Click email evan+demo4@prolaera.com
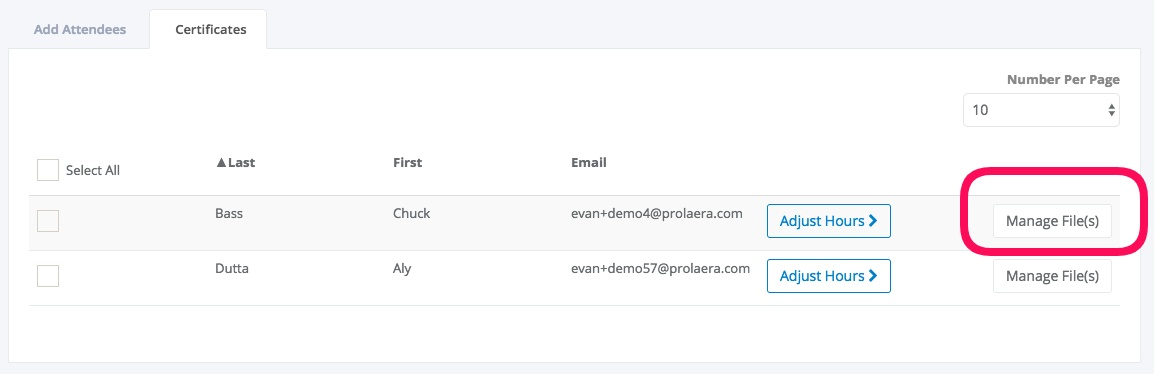The image size is (1155, 375). click(656, 214)
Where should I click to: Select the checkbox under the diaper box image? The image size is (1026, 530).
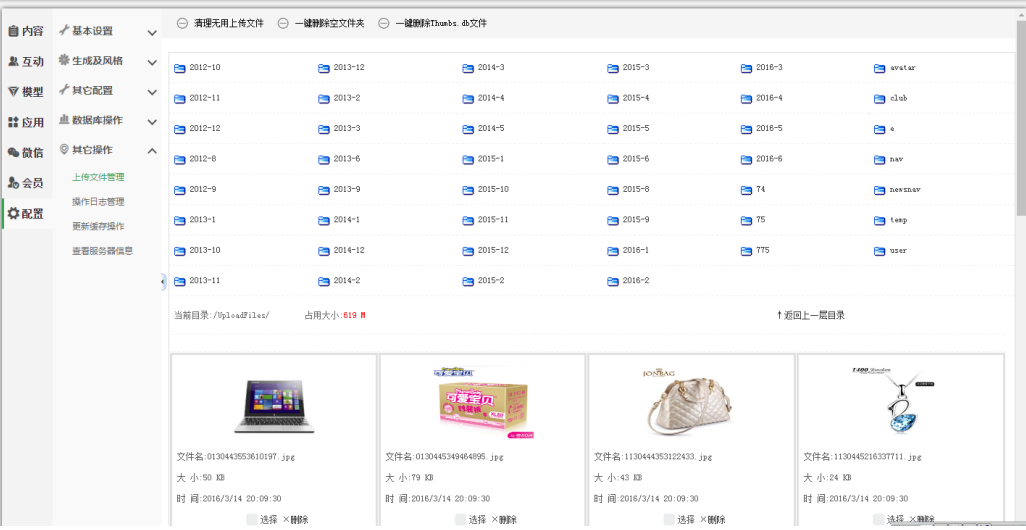coord(461,519)
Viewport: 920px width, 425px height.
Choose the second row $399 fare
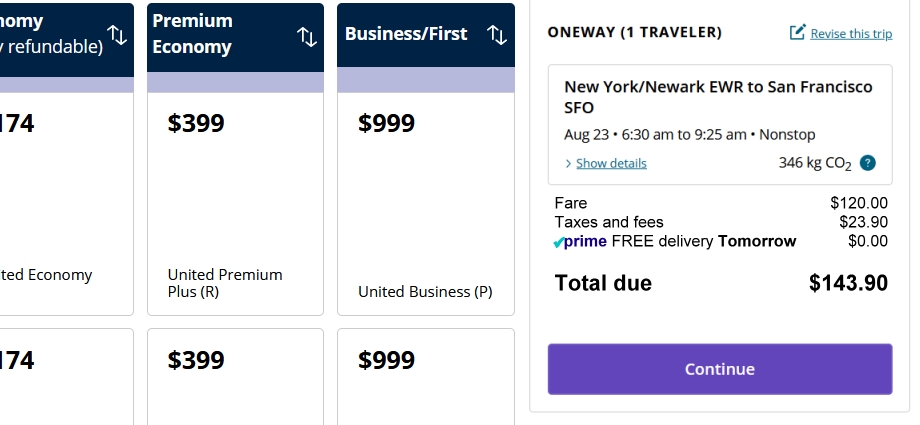[235, 376]
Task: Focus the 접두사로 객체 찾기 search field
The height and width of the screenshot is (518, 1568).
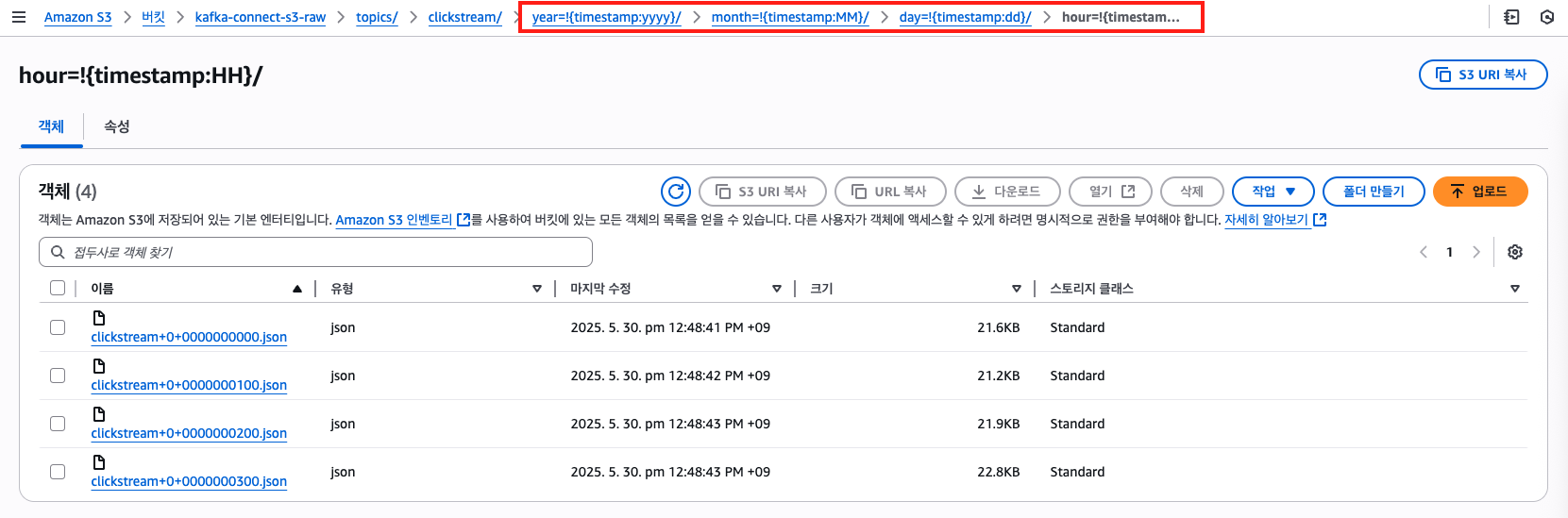Action: (315, 252)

────────

## TASK REQUIREMENTS
The preceding entries should be duplicated word for word; no picture belongs in the copy.

## SOLUTION TO THE EXERCISE
Click email evan+demo4@prolaera.com
The image size is (1155, 375). click(656, 214)
Where should I click to: Select the checkbox under the diaper box image? The image size is (1026, 530).
coord(461,519)
Viewport: 920px width, 425px height.
Choose the second row $399 fare
[235, 376]
Task: Focus the 접두사로 객체 찾기 search field
The height and width of the screenshot is (518, 1568).
Action: (315, 252)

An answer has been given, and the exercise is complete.